*** Opening Supplied records ***

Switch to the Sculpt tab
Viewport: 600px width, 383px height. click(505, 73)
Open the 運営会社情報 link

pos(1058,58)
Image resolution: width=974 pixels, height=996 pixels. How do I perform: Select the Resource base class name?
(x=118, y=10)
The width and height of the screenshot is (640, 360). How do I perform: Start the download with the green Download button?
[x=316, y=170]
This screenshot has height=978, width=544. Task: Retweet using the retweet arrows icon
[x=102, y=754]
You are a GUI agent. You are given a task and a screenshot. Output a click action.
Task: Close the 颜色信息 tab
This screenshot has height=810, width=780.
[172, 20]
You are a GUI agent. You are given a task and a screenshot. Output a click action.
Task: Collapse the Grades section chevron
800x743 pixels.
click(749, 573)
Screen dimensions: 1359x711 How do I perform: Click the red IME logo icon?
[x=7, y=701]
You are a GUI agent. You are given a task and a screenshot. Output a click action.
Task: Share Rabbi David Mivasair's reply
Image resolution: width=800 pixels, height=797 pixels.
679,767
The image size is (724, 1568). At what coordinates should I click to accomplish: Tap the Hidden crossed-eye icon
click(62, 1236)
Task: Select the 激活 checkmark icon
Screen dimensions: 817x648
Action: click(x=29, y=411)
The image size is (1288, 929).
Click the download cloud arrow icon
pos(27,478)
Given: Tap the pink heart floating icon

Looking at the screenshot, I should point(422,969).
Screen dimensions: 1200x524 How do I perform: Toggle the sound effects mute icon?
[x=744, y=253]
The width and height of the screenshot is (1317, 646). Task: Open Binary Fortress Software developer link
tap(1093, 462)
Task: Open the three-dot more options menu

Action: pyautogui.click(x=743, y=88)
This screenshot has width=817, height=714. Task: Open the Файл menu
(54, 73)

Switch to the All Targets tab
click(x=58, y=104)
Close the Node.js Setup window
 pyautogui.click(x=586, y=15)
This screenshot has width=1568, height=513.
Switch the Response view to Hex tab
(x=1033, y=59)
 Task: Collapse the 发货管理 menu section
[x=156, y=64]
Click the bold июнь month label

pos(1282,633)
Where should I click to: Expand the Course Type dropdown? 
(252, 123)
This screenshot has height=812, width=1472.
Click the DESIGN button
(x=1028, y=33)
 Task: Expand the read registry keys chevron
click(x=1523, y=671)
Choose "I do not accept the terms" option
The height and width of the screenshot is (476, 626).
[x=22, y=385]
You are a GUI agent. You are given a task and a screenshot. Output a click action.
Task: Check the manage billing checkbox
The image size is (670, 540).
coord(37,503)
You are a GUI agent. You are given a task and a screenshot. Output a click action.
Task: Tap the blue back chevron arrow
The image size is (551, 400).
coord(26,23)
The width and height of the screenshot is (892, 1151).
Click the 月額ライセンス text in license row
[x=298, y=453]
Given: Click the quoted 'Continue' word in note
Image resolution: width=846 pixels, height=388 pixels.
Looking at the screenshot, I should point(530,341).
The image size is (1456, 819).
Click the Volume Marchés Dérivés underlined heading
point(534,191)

*** Closing Supplied records ***

Repeat the records above exactly, from the first line to the last.

The answer:
Switch to the Sculpt tab
Viewport: 600px width, 383px height. click(505, 73)
Open the 運営会社情報 link

pos(1058,58)
Image resolution: width=974 pixels, height=996 pixels. How do I perform: Select the Resource base class name?
(x=118, y=10)
The width and height of the screenshot is (640, 360). How do I perform: Start the download with the green Download button?
[x=316, y=170]
This screenshot has height=978, width=544. Task: Retweet using the retweet arrows icon
[x=102, y=754]
You are a GUI agent. You are given a task and a screenshot. Output a click action.
Task: Close the 颜色信息 tab
This screenshot has height=810, width=780.
[172, 20]
You are a GUI agent. You are given a task and a screenshot. Output a click action.
Task: Collapse the Grades section chevron
800x743 pixels.
click(749, 573)
Screen dimensions: 1359x711 How do I perform: Click the red IME logo icon?
[x=7, y=701]
You are a GUI agent. You are given a task and a screenshot. Output a click action.
Task: Share Rabbi David Mivasair's reply
Image resolution: width=800 pixels, height=797 pixels.
679,767
The image size is (724, 1568). At what coordinates should I click to accomplish: Tap the Hidden crossed-eye icon
click(62, 1236)
Task: Select the 激活 checkmark icon
Screen dimensions: 817x648
Action: click(x=29, y=411)
The image size is (1288, 929).
Click the download cloud arrow icon
pos(27,478)
Given: Tap the pink heart floating icon

Looking at the screenshot, I should point(422,969).
Screen dimensions: 1200x524 How do I perform: Toggle the sound effects mute icon?
[x=744, y=253]
The width and height of the screenshot is (1317, 646). Task: Open Binary Fortress Software developer link
tap(1093, 462)
Task: Open the three-dot more options menu

Action: pyautogui.click(x=743, y=88)
This screenshot has width=817, height=714. Task: Open the Файл menu
(54, 73)

Switch to the All Targets tab
click(x=58, y=104)
Close the Node.js Setup window
 pyautogui.click(x=586, y=15)
This screenshot has width=1568, height=513.
Switch the Response view to Hex tab
(x=1033, y=59)
 Task: Collapse the 发货管理 menu section
[x=156, y=64]
Click the bold июнь month label

pos(1282,633)
Where should I click to: Expand the Course Type dropdown? 
(252, 123)
This screenshot has height=812, width=1472.
Click the DESIGN button
(x=1028, y=33)
 Task: Expand the read registry keys chevron
click(x=1523, y=671)
Choose "I do not accept the terms" option
The height and width of the screenshot is (476, 626).
[x=22, y=385]
You are a GUI agent. You are given a task and a screenshot. Output a click action.
Task: Check the manage billing checkbox
The image size is (670, 540).
coord(37,503)
You are a GUI agent. You are given a task and a screenshot. Output a click action.
Task: Tap the blue back chevron arrow
The image size is (551, 400).
coord(26,23)
The width and height of the screenshot is (892, 1151).
Click the 月額ライセンス text in license row
[x=298, y=453]
Given: Click the quoted 'Continue' word in note
Image resolution: width=846 pixels, height=388 pixels.
Looking at the screenshot, I should point(530,341).
The image size is (1456, 819).
Click the Volume Marchés Dérivés underlined heading
point(534,191)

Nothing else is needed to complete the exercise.